What is Premarital Counseling?
Simply put, it's guided counseling for the couple before they get married! Premarital counseling is mainly designed to guide the couple in discussings issues that will come up in their marriage: children, needs and expectations, money, communication issues, and intimacy. It assists the couple in developing skills they'll use to navigate their marriage as well as possibly identify areas of contention early on.
Premarital counseling can be free-form or very structured. It can range from one or two meetings to an extended series of sections; some larger places of worship (especially Catholic churches) may even hold premarital retreats. Some officiants do the counseling themselves while others require the couple see a licensed psychologist.
Why seek Premarital Counseling?
The obvious reason, of course, is that it might be required to get married. Premarital counseling is often required by officiants, especially ones from religious institutions, in order for a couple to be married. Another good reason is that it might make your wedding less expensive: some states give monetary discounts on the marriage license if a premarital course is completed.
Beyond that though, there are many good times to get counseling, as suggested by the California Association for Marriage Family Therapists:
Myths and Excuses
Like for most counseling and therapy, you're bound to have excuses on why you shouldn't do it. Below are the common reservations you might hold about having premarital counseling and why those reservations shouldn't hold you back.

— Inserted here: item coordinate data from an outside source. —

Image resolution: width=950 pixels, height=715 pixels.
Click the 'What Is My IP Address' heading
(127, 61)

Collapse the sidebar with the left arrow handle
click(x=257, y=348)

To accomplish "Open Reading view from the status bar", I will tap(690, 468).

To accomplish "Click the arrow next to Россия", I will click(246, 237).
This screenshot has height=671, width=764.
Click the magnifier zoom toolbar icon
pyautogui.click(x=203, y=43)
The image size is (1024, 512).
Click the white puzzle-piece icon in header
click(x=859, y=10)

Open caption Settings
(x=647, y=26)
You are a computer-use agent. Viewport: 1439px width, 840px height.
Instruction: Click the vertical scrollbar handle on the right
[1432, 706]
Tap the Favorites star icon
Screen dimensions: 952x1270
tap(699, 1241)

"The counseling will tell us we are incompatible"
No couple is perfectly compatible. Knowing where opinions differ can help in resolving conflicts. The goal of premarital counseling is to bring these opinions to light, not to break you up. By getting them out in the open and discussing them, you'll be that much more able to resolve future conflicts. Don't worry - the counselor will not tell you to cancel the wedding.
"I know everything about my fiance already"
No you don't! Even if you've known them your whole life. With the help of a counselor and open discussion, couples can discover even more about each other. People always have opinions that they keep to themselves.
"I don't like therapy"
Don't worry, this isn't therapy. The discussion will be confined to issues that are relevant to newlyweds and compatibility. This is not couples counseling, which is far more in-depth and is usually reserved for couples in trouble. Premarital counseling is mainly "preventative".
Compare counseling to the cost of divorce, and you'll see that it's not expensive at all. In fact, most religious institutions and community centers will provide counseling for free. You'll also save money on your marriage license, depending on the state.
Testimonials from Project Wedding members
Don't believe this article? Check out the following forum post on premarital counseling for testimonials from Project Wedding members. If that's not enough, here's another post on premarital counseling.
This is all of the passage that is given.